On the contracting and order management front Oracle’s improvements relative to contract templates and process workflow around order management has yielded the company a 6 percent increase in customer satisfaction for this metric.

And for executive sponsorship, Oracle maps specific top leaders within its organization to specific key accounts in an effort to enable stronger and consistent collaboration between the company and its largest customers.

 “We find that’s extremely helpful in engaging all the horsepower we have in a strong executive team and doing so in a very consistent way,” says Dasteel.

In addition to Dasteel, Bingham says Jasmine Green of Nationwide is another leading CCO. Green, he says, has done a good job of working within her culture to leverage people’s basic desire to care about customers.

Culture, policy changes, product quality and social media are among the concerns that keep CCOs up at night, says Bingham.

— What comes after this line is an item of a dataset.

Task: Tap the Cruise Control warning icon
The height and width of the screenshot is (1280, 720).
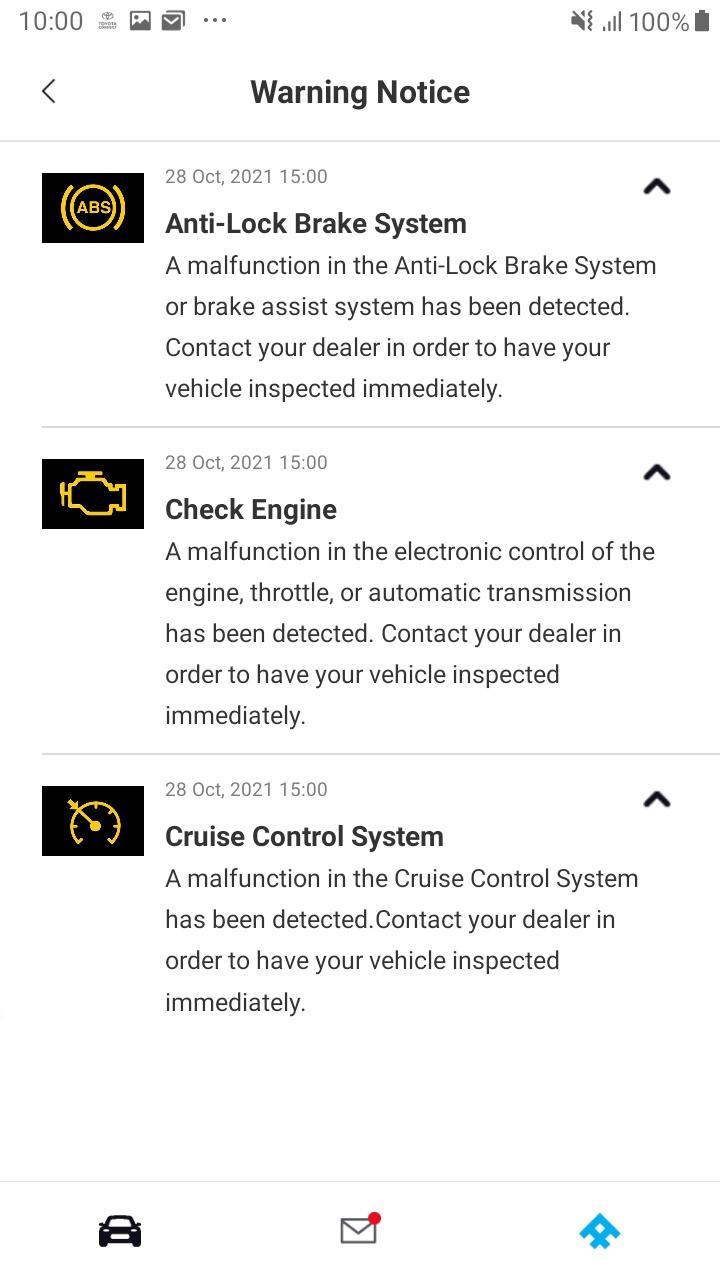Action: (92, 820)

In terms of culture, the challenge is how to turn a big ship that may have a history of abusing or neglecting customers. Bingham says that culture is an issue most CCOs don’t anticipate being such a big part of their jobs until they get into the position for about a year. Policy relates to not just setting a new course, but instituting specific policies to get the desired results, and unwinding policies that make sense for the business but not for its customers.

Product quality has become table stakes and has improved dramatically, but still creates a lot of black eyes, adds Bingham. Social media is pretty good at creating black eyes as well, he says, noting that one disgruntled customer can leverage social media to undo the work of thousands of diligent employees.

The Chief Customer Officer Council is helping CCOs address these challenges and others. At its October meeting the council will look at how CCOs, CMOs and other executives can work together to understand and meet the needs of the customer at every stage in the customer lifecycle – and how to systemize customer management across

an entire organization and across different geographies. The group is also working to expand and refine the notion of customer engagement, which Bingham says he believes will replace Net Promoter scores.

Many businesses make decisions without regard for the customer. Engineering commonly throw products over the wall and hope that marketing and sales can sell them, Bingham notes. However, it makes more sense to put customers at the top of the funnel, he says, changing the model from the supply chain to the demand chain.